INSTRUCTIONS TO FOLLOW
Copy out each of the following records word for word, leaving every line unchanged.

RECORDS SUPPLIED
______

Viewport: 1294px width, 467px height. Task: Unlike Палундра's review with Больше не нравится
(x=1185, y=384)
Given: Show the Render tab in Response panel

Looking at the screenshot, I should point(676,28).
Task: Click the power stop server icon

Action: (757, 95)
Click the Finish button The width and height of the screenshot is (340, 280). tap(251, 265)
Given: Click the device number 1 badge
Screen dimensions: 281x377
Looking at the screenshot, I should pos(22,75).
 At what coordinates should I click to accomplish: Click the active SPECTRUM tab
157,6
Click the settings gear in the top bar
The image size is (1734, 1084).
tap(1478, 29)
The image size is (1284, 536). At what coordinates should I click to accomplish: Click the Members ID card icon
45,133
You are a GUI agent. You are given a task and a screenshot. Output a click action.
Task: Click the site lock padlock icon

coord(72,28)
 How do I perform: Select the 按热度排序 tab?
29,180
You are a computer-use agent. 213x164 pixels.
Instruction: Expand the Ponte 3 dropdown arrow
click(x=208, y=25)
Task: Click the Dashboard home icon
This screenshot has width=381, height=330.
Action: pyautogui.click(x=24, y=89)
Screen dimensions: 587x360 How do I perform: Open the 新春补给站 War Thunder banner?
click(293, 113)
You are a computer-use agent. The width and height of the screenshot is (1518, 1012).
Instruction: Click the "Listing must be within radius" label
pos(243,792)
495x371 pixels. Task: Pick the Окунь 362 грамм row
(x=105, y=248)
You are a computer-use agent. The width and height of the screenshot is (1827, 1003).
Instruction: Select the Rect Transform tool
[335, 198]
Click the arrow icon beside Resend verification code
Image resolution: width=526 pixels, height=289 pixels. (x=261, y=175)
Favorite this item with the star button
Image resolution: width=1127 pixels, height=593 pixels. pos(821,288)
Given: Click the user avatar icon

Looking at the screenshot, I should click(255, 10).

______

REPLY
Viewport: 1294px width, 467px height. Task: Unlike Палундра's review with Больше не нравится
(x=1185, y=384)
Given: Show the Render tab in Response panel

Looking at the screenshot, I should point(676,28).
Task: Click the power stop server icon

Action: (757, 95)
Click the Finish button The width and height of the screenshot is (340, 280). tap(251, 265)
Given: Click the device number 1 badge
Screen dimensions: 281x377
Looking at the screenshot, I should pos(22,75).
 At what coordinates should I click to accomplish: Click the active SPECTRUM tab
157,6
Click the settings gear in the top bar
The image size is (1734, 1084).
tap(1478, 29)
The image size is (1284, 536). At what coordinates should I click to accomplish: Click the Members ID card icon
45,133
You are a GUI agent. You are given a task and a screenshot. Output a click action.
Task: Click the site lock padlock icon

coord(72,28)
 How do I perform: Select the 按热度排序 tab?
29,180
You are a computer-use agent. 213x164 pixels.
Instruction: Expand the Ponte 3 dropdown arrow
click(x=208, y=25)
Task: Click the Dashboard home icon
This screenshot has width=381, height=330.
Action: pyautogui.click(x=24, y=89)
Screen dimensions: 587x360 How do I perform: Open the 新春补给站 War Thunder banner?
click(293, 113)
You are a computer-use agent. The width and height of the screenshot is (1518, 1012).
Instruction: Click the "Listing must be within radius" label
pos(243,792)
495x371 pixels. Task: Pick the Окунь 362 грамм row
(x=105, y=248)
You are a computer-use agent. The width and height of the screenshot is (1827, 1003).
Instruction: Select the Rect Transform tool
[335, 198]
Click the arrow icon beside Resend verification code
Image resolution: width=526 pixels, height=289 pixels. (x=261, y=175)
Favorite this item with the star button
Image resolution: width=1127 pixels, height=593 pixels. pos(821,288)
Given: Click the user avatar icon

Looking at the screenshot, I should click(255, 10).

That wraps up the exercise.